# RIP Wayne & Leslie-7 years ago



## [email protected] (Jan 6, 2003)

Hard to believe it has been 7 years this month coming home from Tampa. I still remember getting the phone call around 9 am Monday morning just a few hours after the accident happened. I miss the club days back then. Gone, but not forgotten. 

Damn DUUUUUUUUDDDEEEE!!!!-----Wayne's famous words :biggrin: 

RIP Wayne Costa & Leslie Bowen :angel:


----------



## CHANGING MINDZ (Mar 13, 2008)

:angel: :angel: :angel:


----------



## Gorilla Bob (Oct 5, 2006)

R.I.P Wayne he was a cool MOFO :angel:


----------



## bloody sunday (Sep 11, 2006)

he was one of the best of all times.. and a very nice guy.


----------



## E (Mar 26, 2005)

:angel:


----------



## 1229 (Sep 16, 2002)

its hard to believe its been 7 years...


:angel: :angel:


----------



## RIDIN-SLOW (Feb 8, 2006)

:angel:


----------



## 61bckbmbr (Apr 16, 2002)

RIP to my homie Wayne, I remember when he first got started in greensboro, the good old days.


----------



## WstSideLincoln (Feb 8, 2006)

He's doing his thing up there, watching us do our thing down here :biggrin:


----------



## TONE LOCO (Dec 14, 2006)




----------



## milkbone (Nov 28, 2004)

:angel: :angel:


----------



## INSIDIOUS (Mar 3, 2004)

Can I get a lil background on Wayne and Leslie?


----------



## 64 CRAWLING (Nov 26, 2001)

RIP


----------



## LunaticMark (Jul 6, 2002)

Always with us... 

RIP Wayne and Leslie.

Still can't believe it's been 7 years.
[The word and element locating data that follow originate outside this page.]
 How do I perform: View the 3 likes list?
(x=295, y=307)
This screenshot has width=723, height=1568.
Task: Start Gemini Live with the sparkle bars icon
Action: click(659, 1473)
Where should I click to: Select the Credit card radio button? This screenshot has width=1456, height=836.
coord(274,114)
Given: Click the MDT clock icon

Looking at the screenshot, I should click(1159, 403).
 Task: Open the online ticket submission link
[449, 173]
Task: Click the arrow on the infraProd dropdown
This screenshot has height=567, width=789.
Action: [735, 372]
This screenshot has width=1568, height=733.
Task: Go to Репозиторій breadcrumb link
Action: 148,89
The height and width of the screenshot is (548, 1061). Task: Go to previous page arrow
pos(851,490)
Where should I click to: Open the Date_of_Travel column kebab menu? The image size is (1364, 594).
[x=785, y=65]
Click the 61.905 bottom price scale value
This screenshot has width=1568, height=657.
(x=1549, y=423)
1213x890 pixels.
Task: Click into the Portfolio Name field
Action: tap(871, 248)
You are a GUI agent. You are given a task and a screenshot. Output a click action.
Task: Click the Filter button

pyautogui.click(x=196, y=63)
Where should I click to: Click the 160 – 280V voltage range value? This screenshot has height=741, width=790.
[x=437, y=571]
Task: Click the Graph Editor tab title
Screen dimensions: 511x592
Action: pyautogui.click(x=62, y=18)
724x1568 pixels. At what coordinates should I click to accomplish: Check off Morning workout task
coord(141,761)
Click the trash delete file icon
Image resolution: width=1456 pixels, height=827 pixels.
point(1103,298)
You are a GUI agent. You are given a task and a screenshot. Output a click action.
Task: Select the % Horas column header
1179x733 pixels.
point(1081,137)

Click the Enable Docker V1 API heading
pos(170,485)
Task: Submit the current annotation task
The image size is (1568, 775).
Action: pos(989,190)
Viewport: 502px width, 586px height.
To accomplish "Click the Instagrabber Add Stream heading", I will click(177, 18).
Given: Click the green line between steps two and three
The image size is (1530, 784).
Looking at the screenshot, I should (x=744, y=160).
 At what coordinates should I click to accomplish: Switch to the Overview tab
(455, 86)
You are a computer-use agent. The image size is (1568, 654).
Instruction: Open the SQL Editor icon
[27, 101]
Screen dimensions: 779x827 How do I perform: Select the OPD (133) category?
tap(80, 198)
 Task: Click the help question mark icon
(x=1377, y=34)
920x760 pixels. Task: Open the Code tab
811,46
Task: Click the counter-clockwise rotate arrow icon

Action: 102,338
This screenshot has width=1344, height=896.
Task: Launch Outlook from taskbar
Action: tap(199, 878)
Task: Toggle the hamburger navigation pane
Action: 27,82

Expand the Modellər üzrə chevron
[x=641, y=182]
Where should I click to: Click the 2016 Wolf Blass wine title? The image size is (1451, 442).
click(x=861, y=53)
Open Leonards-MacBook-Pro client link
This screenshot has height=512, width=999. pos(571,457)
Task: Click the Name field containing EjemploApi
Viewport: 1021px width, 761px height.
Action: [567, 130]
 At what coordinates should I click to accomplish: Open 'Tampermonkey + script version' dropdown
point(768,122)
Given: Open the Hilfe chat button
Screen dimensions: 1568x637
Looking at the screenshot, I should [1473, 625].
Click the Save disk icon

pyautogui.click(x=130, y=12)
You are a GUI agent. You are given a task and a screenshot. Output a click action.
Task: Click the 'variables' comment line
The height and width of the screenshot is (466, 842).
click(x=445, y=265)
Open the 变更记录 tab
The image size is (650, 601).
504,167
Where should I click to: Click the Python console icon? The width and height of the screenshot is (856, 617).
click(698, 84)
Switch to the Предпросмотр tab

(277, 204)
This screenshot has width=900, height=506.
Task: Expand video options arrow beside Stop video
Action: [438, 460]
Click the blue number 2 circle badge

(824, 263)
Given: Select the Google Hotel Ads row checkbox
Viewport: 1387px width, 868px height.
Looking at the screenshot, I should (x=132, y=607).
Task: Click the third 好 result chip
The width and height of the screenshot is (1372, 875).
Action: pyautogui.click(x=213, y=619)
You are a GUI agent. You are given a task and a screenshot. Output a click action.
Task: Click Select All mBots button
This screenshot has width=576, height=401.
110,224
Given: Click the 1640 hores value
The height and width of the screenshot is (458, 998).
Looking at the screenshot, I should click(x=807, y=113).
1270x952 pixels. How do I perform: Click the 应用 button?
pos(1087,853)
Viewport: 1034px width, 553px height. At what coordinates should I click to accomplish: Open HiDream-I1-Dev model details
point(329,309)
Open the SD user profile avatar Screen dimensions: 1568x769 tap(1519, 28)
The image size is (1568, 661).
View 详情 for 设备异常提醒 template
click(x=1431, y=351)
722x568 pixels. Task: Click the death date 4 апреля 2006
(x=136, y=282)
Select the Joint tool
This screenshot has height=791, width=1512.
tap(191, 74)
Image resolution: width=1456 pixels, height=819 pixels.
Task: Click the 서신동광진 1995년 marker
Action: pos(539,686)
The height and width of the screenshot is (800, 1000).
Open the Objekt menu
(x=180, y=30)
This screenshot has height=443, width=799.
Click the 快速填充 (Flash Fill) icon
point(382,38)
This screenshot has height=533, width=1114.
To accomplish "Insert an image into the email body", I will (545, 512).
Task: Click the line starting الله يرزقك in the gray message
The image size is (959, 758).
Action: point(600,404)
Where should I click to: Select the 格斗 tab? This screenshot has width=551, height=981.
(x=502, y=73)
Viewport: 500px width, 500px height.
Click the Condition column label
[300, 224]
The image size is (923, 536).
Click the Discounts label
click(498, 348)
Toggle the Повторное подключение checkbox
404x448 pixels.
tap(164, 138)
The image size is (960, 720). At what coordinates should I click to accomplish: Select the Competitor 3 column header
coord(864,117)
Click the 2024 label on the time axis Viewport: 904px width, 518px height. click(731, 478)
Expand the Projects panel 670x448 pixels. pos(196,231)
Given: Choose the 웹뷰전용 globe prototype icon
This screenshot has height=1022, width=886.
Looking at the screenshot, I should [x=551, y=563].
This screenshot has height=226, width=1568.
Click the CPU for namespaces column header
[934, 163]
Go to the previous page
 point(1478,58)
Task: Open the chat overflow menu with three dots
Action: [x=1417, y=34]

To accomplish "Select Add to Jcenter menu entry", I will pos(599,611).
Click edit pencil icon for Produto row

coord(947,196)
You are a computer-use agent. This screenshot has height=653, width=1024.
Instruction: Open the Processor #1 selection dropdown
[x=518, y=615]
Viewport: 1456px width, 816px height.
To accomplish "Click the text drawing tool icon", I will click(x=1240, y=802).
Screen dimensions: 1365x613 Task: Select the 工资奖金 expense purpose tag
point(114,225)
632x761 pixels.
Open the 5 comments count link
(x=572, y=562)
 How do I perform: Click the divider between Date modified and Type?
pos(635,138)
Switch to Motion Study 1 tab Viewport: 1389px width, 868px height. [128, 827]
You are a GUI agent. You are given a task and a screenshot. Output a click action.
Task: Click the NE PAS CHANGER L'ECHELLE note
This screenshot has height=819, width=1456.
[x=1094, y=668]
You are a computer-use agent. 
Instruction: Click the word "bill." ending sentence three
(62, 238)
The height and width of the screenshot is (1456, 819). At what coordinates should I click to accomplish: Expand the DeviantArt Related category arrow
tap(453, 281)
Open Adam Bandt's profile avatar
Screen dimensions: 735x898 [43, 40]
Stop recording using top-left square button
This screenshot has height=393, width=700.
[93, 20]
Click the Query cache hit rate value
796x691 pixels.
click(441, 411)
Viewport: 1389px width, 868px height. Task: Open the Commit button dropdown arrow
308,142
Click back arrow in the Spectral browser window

I remember getting the call Monday morning... I had just flown home from the show Sunday night and was woke up by a ringing phone. Pat Burke called and told me about the accident... 

One of the nicest couples I had the priviledge of becoming friends with in my tenure. Wayne was one of the coolest, most down to earth, yet fiercest competitors ever!!!


----------



## 4SHOW (Oct 11, 2007)

:angel: :angel:


----------



## LA CURA (Apr 25, 2004)

:angel:


----------



## ElMonte74' (Dec 10, 2006)

> _Originally posted by INSIDIOUS_@Apr 2 2008, 10:28 AM~10316091
> *Can I get a lil background on Wayne and Leslie?
> *


They both passed away in a fatal acident  Wayne was a Street truck dancer and leslie was his girl friend.


----------



## LIQUIDLINES (Oct 24, 2007)

:angel: :angel:


----------



## FULLYCLOWNIN (Dec 28, 2005)

WAYNE WAS ONE COOL MOTHER FUCKER .....

HE DIDN'T WALK AROUND WITH HIS NOSE IN THE AIR 
LIKE ALOT OF THE OTHER HYDRO GUYS ...
I WASN'T BIG IN THE GAME BACK THEN AND HE ALWAYS 
TALKED TO ME LIKE I WAS SOMEBODY :angel: :angel: :worship: :worship: 


JUST TO KEEP EVERYONE UP ON THE TAMPA SHOW 
IT KINDA CHANGED A LITTLE THIS YEAR..
I ALMOST WRECKED MY HOPPER ONE YEAR & DIDN'T 
AND SURE DON'T KNOW HOW I DIDN'T BUT THIS YEAR WE WASN'T SO LUCKY 

ON THE WAY DOWN GOING THROUGH ATL ABOUT 6 O CLOCK FRI NIGHT 
AN OLD MAN RIDIN BESIDE OF US HAD A HEART ATTACK AND CAUSED A WRECK 
THE CAR CAME OFF THE TRAILER AND YOU CAN SEE WHAT HAPPENED 

BUT THERE WAS NO ONE HURT AND THAT'S THE BIG THING 
WE CAN'T REPLACE PEOPLE LIKE WE CAN CARS 

SO TO EVERYONE READING THIS SLOW DOWN AND TAKE YOUR TIME TO THEM SHOWS WE DON'T WANT TO HAVE TO START ONE THESE SITE'S FOR YOU 
AND I DON'T BELEIVE WAYNE WOULD WANT EITHER GOD BLESS


----------



## TONE LOCO (Dec 14, 2006)

> _Originally posted by fullyclownin_@Apr 2 2008, 03:11 PM~10318529
> *WAYNE WAS ONE COOL MOTHER FUCKER .....
> 
> HE DIDN'T WALK AROUND WITH HIS NOSE IN THE AIR
> ...


that sucks homie but like you said it all can be replace as long as know one got hurt


----------



## [email protected] (Jan 6, 2003)

> _Originally posted by fullyclownin_@Apr 2 2008, 05:11 PM~10318529
> *WAYNE WAS ONE COOL MOTHER FUCKER .....
> 
> HE DIDN'T WALK AROUND WITH HIS NOSE IN THE AIR
> ...


Over the years that is the prevailing comment I have always heard about Wayne, especially from those that did not know him well. He treated everyone the same. He would do almost anything to help anyone. The only time he would ever get mad is if you played a trick on him, and even then he would be cool in 3 minutes.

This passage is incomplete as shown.